For Greyhounds with typical energy requirements, they should get a caloric redemption of 1500 to 1688 per day. This pertains to dogs weighing 60 to 70 pounds. For the same weight class but a more active dog, you’ll need between 2500 to 2800 calories per day. Always consult your veterinarian about the proper diet for your Greyhound. Most people seem comfortable feeding their Greyhounds meat as the first ingredient with regards to dry kibble.
Steer clear of artificial preservatives and corn glutenate products. Strive for chicken, turkey, salmon, fish and beef. Mix in veggies and fruits regularly.
Most importantly, you should always provide your Greyhound with fresh drinking water especially if they are active and outdoor runners.
This coat is simple to care for and occasional brushing will maintain its integrity and reduce festering hair. The coat should be smooth and short. The texture should also be firm to touch. A good brush through once a week and a monthly bath should suffice the Greyhound’s coat.
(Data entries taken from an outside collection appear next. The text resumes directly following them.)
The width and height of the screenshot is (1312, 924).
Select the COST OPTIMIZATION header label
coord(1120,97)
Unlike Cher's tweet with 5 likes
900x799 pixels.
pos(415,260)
There are plenty of coat color schemes available, according to the breed’s standard. Black, black brindle, blue, blue brindle, blue fawn, red, red brindle, white, white and black, white and black brindle, white and blue, white and blue brindle, white and blue fawn, white and red, white and red brindle.
There are four acceptable markings: black mask, parti-color, solid, ticked.
While most of their popularity is contingent upon the interest of dog racing, the one promising sign is the interest people are taking with the breed as companion dogs. This is good news considering a good deal of Greyhounds are finding themselves in adoption shelters.
As a companion. they are easy to care for, with a sweet and loving side you would expect from a dog. Except, this particular breed just happens to run and run very fast. Don’t let that fool you, they aren’t energy hounds and should do well with a home that can pay them the attention they and any dog deserves.